Additionally, Siegel and colleagues demonstrated that ultrasound of the airway was a reliable, simple, and comfortable method of identifying the mechanism of airway obstruction. The role of preintubation ultrasound assessment elsewhere in the upper airway for the detection of pharyngeal or laryngeal pathology, such as tumors, abscesses, or epiglottitis, has also been studied. Because of these discrepancies in the literature, convincing evidence to correlate soft tissue thickness of the neck with DI does not exist.

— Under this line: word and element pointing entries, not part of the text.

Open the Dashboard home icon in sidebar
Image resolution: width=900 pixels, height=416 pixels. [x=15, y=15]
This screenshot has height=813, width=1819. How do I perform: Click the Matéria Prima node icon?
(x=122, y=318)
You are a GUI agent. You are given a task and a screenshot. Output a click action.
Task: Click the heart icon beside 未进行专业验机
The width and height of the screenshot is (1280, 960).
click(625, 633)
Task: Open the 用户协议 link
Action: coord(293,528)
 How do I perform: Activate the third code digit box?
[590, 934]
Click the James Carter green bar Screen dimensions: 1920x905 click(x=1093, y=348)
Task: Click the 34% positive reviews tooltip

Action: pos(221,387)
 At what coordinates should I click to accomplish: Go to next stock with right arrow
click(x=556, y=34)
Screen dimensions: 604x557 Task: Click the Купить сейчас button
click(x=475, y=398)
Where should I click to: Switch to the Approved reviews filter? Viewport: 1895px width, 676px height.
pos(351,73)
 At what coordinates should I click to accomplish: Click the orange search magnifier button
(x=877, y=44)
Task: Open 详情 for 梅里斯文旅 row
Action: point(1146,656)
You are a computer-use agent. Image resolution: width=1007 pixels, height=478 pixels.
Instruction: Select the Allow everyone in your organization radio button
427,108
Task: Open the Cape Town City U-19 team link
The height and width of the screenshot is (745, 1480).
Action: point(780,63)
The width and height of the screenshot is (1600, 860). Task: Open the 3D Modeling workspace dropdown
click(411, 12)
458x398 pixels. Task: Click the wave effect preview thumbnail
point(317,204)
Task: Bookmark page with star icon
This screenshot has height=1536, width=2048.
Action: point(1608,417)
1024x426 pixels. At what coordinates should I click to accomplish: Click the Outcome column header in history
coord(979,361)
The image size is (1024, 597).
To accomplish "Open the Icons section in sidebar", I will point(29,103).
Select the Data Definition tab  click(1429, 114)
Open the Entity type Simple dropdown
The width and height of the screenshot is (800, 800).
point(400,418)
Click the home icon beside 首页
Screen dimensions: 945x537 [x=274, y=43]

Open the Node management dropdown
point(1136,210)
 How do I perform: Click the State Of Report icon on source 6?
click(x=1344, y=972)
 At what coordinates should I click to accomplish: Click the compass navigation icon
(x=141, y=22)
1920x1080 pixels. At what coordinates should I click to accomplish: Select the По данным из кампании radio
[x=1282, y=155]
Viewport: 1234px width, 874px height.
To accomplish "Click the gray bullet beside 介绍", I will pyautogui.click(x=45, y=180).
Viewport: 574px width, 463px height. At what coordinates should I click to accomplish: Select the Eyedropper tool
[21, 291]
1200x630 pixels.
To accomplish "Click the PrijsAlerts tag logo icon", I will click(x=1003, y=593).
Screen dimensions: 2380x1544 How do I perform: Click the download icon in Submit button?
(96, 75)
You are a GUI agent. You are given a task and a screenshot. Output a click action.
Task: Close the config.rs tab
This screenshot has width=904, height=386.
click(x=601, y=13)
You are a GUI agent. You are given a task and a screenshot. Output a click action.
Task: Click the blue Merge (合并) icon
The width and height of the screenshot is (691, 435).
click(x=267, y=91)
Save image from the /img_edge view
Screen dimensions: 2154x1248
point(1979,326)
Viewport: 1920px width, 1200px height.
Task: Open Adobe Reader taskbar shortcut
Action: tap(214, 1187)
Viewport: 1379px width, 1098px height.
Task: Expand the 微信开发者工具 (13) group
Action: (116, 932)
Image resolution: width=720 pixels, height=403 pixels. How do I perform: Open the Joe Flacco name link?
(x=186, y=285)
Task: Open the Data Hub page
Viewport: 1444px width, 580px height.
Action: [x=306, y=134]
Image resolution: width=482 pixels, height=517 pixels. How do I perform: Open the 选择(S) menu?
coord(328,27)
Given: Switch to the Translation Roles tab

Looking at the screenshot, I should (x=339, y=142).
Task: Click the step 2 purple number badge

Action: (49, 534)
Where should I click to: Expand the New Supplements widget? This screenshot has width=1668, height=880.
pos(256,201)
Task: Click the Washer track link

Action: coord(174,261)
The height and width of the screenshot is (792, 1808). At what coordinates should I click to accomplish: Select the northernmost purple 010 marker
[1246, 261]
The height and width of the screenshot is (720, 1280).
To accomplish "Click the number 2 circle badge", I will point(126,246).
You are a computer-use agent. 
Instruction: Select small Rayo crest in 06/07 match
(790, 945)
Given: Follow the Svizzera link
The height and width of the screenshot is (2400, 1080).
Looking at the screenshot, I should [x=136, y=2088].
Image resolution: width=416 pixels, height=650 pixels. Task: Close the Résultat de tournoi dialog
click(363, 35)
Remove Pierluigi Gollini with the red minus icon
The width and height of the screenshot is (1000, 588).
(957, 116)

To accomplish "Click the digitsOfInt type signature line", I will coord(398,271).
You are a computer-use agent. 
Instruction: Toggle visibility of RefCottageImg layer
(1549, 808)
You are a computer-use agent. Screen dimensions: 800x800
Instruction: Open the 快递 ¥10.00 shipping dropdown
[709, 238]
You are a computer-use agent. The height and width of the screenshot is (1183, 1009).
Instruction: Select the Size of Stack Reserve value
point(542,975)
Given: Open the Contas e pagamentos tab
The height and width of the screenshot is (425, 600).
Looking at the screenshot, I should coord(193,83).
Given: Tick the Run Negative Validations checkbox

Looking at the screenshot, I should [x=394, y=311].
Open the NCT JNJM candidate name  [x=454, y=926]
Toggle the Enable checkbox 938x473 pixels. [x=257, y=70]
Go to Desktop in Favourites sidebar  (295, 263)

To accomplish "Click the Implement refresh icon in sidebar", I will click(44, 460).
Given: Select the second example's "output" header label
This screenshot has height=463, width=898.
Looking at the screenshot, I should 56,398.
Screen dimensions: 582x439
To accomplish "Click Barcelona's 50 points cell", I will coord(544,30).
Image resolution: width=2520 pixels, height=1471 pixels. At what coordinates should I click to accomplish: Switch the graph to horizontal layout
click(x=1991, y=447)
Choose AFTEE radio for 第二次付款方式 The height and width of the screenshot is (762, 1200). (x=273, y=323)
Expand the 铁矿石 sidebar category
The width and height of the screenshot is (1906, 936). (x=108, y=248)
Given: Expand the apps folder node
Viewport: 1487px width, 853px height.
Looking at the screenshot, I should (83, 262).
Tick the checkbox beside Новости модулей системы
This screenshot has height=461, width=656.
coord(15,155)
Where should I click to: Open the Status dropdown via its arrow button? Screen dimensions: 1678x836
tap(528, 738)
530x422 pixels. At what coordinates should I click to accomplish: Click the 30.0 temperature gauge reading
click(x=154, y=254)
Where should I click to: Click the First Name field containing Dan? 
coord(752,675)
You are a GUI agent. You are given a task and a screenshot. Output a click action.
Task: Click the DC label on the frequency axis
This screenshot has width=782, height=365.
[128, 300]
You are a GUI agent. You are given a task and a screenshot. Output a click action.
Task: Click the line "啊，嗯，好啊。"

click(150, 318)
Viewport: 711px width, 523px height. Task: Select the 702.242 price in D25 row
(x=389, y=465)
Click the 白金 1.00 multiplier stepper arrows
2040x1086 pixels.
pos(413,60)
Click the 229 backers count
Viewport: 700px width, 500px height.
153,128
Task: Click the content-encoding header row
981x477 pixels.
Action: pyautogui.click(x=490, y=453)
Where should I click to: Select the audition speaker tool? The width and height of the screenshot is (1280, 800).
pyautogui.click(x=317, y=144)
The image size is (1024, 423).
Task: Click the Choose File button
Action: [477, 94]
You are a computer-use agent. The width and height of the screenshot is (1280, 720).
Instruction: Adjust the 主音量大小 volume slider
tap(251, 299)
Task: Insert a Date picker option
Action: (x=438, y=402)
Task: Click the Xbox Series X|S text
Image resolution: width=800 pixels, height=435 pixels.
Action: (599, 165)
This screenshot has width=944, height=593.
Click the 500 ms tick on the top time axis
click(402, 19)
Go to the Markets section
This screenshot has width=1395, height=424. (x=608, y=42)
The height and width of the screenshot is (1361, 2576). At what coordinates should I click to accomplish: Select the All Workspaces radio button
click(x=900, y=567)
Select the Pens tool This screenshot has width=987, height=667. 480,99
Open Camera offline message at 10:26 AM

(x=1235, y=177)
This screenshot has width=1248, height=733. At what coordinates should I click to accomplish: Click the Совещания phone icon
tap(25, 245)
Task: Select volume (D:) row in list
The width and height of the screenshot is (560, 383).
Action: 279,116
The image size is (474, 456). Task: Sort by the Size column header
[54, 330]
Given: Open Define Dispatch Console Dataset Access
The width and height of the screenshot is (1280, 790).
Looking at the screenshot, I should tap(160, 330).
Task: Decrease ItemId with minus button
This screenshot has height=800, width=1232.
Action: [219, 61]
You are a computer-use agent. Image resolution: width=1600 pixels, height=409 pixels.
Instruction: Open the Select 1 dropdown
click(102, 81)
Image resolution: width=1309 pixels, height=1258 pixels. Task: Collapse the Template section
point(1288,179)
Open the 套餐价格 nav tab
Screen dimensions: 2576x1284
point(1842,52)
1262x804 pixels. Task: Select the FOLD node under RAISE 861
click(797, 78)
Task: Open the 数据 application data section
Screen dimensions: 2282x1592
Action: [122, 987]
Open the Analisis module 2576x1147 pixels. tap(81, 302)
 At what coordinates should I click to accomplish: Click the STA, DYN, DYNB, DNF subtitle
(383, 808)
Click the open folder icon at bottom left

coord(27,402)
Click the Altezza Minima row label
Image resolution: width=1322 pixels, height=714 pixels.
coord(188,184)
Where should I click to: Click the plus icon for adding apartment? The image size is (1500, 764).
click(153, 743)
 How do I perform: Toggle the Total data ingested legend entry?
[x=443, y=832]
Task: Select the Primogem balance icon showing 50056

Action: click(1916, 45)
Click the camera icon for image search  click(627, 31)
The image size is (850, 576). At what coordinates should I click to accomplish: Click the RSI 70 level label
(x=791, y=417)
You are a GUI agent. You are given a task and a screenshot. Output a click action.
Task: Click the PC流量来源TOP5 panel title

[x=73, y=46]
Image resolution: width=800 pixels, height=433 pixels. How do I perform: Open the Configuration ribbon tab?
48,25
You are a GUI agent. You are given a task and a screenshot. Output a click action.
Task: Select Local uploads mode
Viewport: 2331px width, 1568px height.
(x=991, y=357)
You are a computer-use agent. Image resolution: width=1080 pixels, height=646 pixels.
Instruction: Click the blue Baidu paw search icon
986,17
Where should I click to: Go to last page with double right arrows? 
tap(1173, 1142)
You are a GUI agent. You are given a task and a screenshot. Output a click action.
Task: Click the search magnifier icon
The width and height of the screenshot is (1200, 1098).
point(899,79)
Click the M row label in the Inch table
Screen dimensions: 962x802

Combined Predictors of Difficult Laryngoscopy and Intubation
Although no single factor has been shown to be a predictor of DI on its own, it has been widely suggested that combinations of factors improve predictability of DI. Various combinations of individual predictors have been studied, and several multivariate indices have been proposed ( Table 15-2 ); however, very few have been prospectively evaluated for their efficacy. In his editorial, Wilson concluded that no single test is likely to be a perfect predictor of DI, and Bainton suggests that the most satisfactory solution would be the “best algebraic sum” of several tests.